Laparoscopic Resection of Gastric Submucosal Tumors: Outcomes of 141 Consecutive Cases in a Single Center.
10.7602/jmis.2012.15.4.106
- Author:
Keesang YOO
1
;
Hoon HUR
;
Cheul Su BYUN
;
Yi XIAN
;
Sang Uk HAN
;
Yong Kwan CHO
Author Information
1. Department of Surgery, Ajou University School of Medicine, Suwon, Korea. hhcmc75@naver.com
- Publication Type:Original Article
- Keywords:
Submucosal tumor;
Laparoscopy;
Gastric neoplasm
- MeSH:
Demography;
Follow-Up Studies;
Gastrectomy;
Gastrointestinal Stromal Tumors;
Hemorrhage;
Humans;
Laparoscopy;
Operative Time;
Peptic Ulcer;
Postoperative Complications;
Stomach;
Stomach Neoplasms
- From:Journal of Minimally Invasive Surgery
2012;15(4):106-113
- CountryRepublic of Korea
- Language:English
-
Abstract:
PURPOSE: The treatment of choice for gastric submucosal tumors (SMT) is surgical resection.
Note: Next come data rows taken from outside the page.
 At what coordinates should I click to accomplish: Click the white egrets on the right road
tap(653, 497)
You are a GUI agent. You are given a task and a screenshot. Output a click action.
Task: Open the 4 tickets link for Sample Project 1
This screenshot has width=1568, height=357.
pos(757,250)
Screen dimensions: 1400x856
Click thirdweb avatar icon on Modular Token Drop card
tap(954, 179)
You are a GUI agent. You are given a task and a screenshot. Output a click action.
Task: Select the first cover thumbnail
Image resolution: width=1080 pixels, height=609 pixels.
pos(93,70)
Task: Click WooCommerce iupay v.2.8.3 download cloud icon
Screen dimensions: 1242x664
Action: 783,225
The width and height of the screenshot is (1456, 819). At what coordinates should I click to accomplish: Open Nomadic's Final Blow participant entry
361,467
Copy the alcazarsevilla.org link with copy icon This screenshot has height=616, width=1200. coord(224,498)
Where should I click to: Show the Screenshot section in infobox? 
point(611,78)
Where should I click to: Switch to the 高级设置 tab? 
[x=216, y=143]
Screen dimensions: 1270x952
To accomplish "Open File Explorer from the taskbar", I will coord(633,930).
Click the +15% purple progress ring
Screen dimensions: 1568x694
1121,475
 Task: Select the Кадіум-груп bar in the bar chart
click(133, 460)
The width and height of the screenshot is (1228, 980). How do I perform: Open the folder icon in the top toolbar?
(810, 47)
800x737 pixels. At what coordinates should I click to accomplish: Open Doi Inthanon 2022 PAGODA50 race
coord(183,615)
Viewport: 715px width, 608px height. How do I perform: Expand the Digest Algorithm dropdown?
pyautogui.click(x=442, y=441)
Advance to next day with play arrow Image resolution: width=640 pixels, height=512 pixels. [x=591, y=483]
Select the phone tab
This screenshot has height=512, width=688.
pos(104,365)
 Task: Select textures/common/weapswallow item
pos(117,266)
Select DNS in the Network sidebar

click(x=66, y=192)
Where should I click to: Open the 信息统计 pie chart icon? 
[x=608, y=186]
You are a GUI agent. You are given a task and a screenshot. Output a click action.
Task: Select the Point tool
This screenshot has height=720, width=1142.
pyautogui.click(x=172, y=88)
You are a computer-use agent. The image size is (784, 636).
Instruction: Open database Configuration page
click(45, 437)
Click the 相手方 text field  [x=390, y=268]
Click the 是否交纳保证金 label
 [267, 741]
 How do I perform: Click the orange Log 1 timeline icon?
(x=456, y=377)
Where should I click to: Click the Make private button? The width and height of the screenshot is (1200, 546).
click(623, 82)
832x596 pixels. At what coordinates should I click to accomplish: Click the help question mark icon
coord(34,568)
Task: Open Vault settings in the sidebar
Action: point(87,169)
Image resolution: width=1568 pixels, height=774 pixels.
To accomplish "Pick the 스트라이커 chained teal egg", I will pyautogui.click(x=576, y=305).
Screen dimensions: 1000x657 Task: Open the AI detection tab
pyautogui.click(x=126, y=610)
Recent advanced techniques has facilitated more extensive application of laparoscopic surgery to most types of resectable gastric SMTs. The aim of this study was to verify the efficacy of laparoscopic resection for treatment of gastric SMT through analysis of outcomes obtained at a single center. METHODS: A total of 141 patients who underwent laparoscopic resection for treatment of gastric SMT were enrolled between April 2003 and June 2011. Analysis of the demographics, tumor characteristics, and surgical or oncological outcomes of these patients was performed. RESULTS: Gastrointestinal stromal tumors (GIST) were the most common pathologic findings (90 cases), and the upper third of the stomach was the most common location (70 cases). Wedge resections were performed in 128 patients and major gastrectomies were performed in 13 patients. The mean surgical time was 102 minutes, which was reduced to a stable 70 minutes after the 30th case. The surgical time for tumors located on the posterior or lesser portion of the upper third of the stomach was longer than that for other lesions. Twelve postoperative complications, including two cases of intra-abdominal bleeding, one case of marginal ulcer bleeding, and one case of leakage occurred. However, there was no occurrence of complications after the 70th case. During the follow-up period, two patients suffered recurrent GIST. CONCLUSION: Laparoscopic surgery for treatment of gastric SMT is safe and feasible, particularly as the surgeon develops greater skill with increased experience. Laparoscopic resection is useful for treatment of any type of gastric SMT.